Reputation: 195
I am wondering if it is possible to order (apply order by) for individual array values in Google BigQuery?
I am able to achieve this by applying order by
on the whole transactonal base table first, then aggregating array; but when table is too large, resource errors appear for ordering by a large table.
So I am wondering if each individual array value can be ordered by using SQL or UDF.

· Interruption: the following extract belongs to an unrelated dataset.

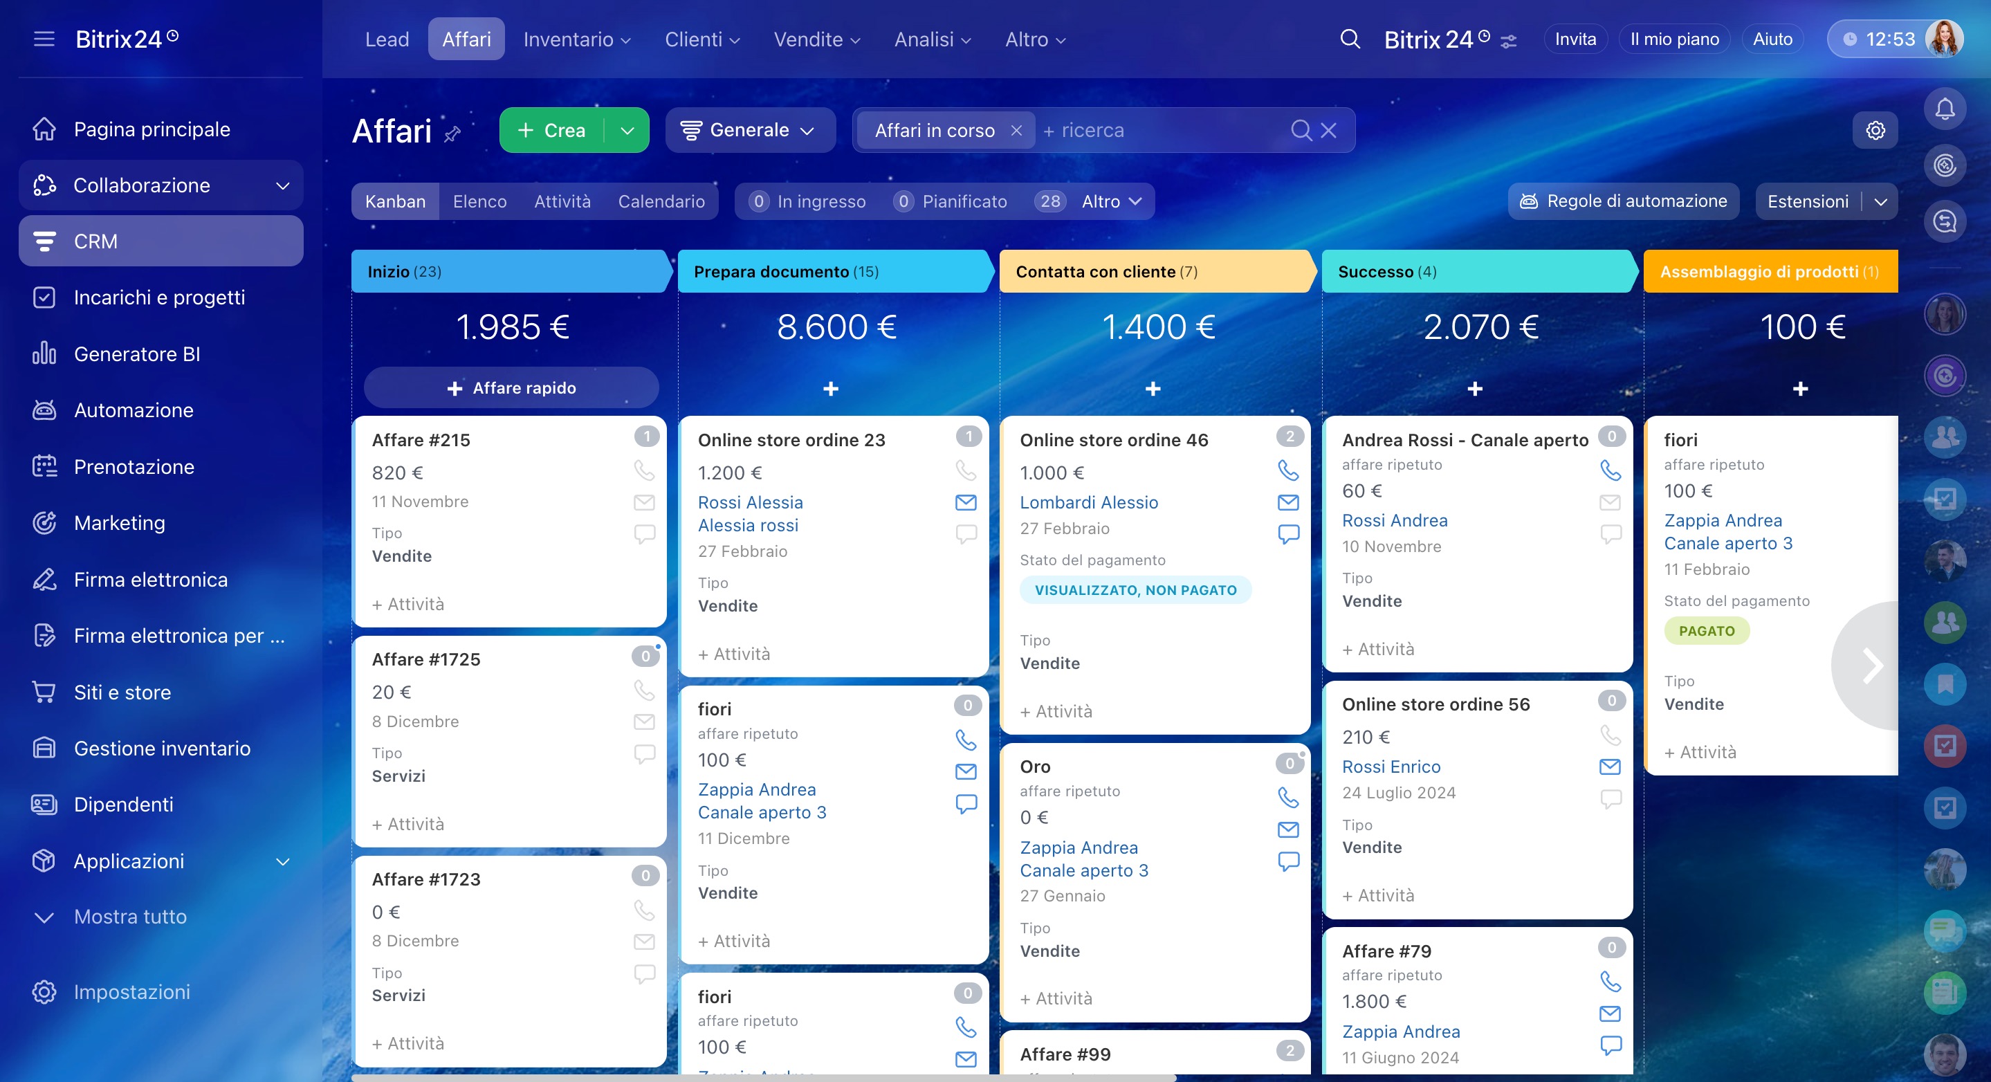Open chat icon on Oro deal card
This screenshot has width=1991, height=1082.
click(1288, 861)
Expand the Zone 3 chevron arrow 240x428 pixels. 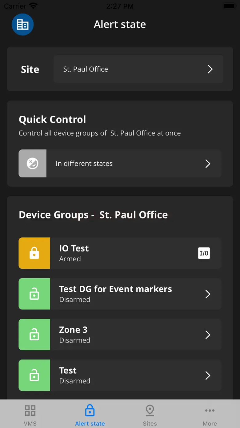coord(208,335)
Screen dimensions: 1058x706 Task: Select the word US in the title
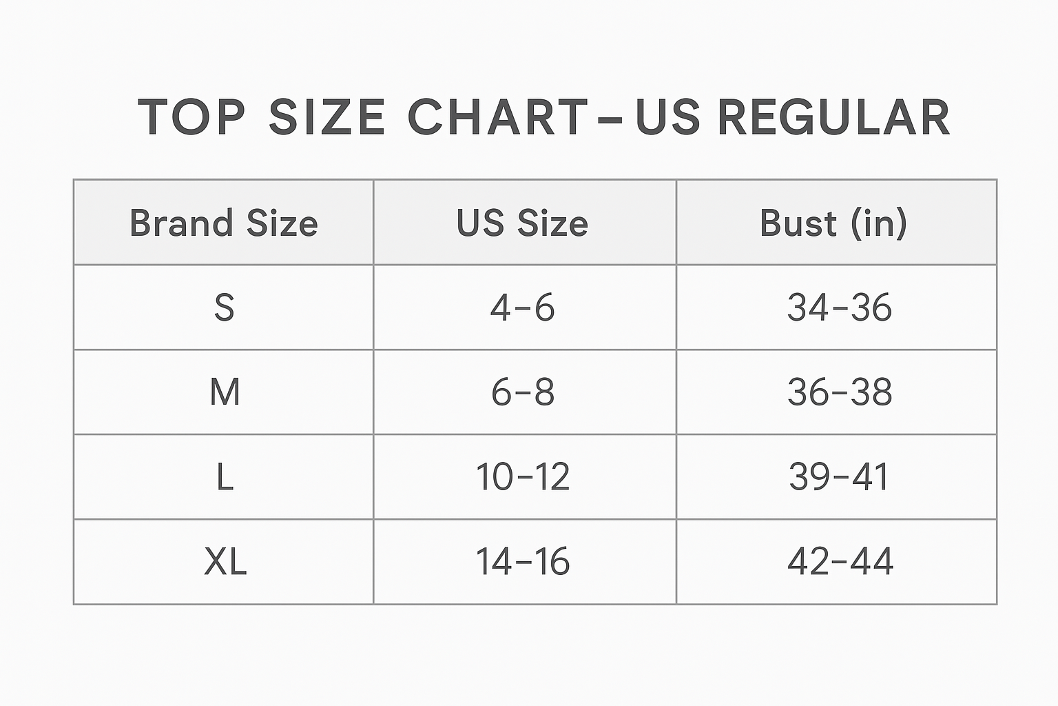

This was asked once Order of data in bigquery repeated records but it was 4.5 years ago.
Upvotes: 14
Views: 28851
Reputation: 1
For a good optimisation in your query you can use this structure
WITH deduped_data AS (
SELECT DISTINCT group_col, col
FROM table
)
SELECT
group_col,
ARRAY_AGG(col ORDER BY col)
FROM deduped_data
GROUP BY group_col;
Upvotes: 0
Reputation: 33745
Sure, you can use the ARRAY function. It supports an optional ORDER BY clause. You haven't provided sample data, but supposing that you have a top level array column named arr
, you can do something like this:
SELECT
col1,
col2,
ARRAY(SELECT x FROM UNNEST(arr) AS x ORDER BY x) AS arr
FROM MyTable;
This sorts the elements of arr
by their values.
If you actually have an array of a struct type, such as ARRAY<STRUCT<a INT64, b STRING>>
, you can sort by one of the struct fields:
SELECT
col1,
col2,
ARRAY(SELECT x FROM UNNEST(arr) AS x ORDER BY a) AS arr
FROM MyTable;
Upvotes: 31
Reputation: 3294
If the array is obtained after aggregation using a group by
clause, the
query can look something like this:
SELECT
ARRAY_AGG(distinct col order by col)
FROM table
GROUP BY group_col
So, no SELECT
is required.
Ref: The accepted answer didn't help. Took help from here - https://count.co/sql-resources/bigquery-standard-sql/array_agg
Upvotes: 4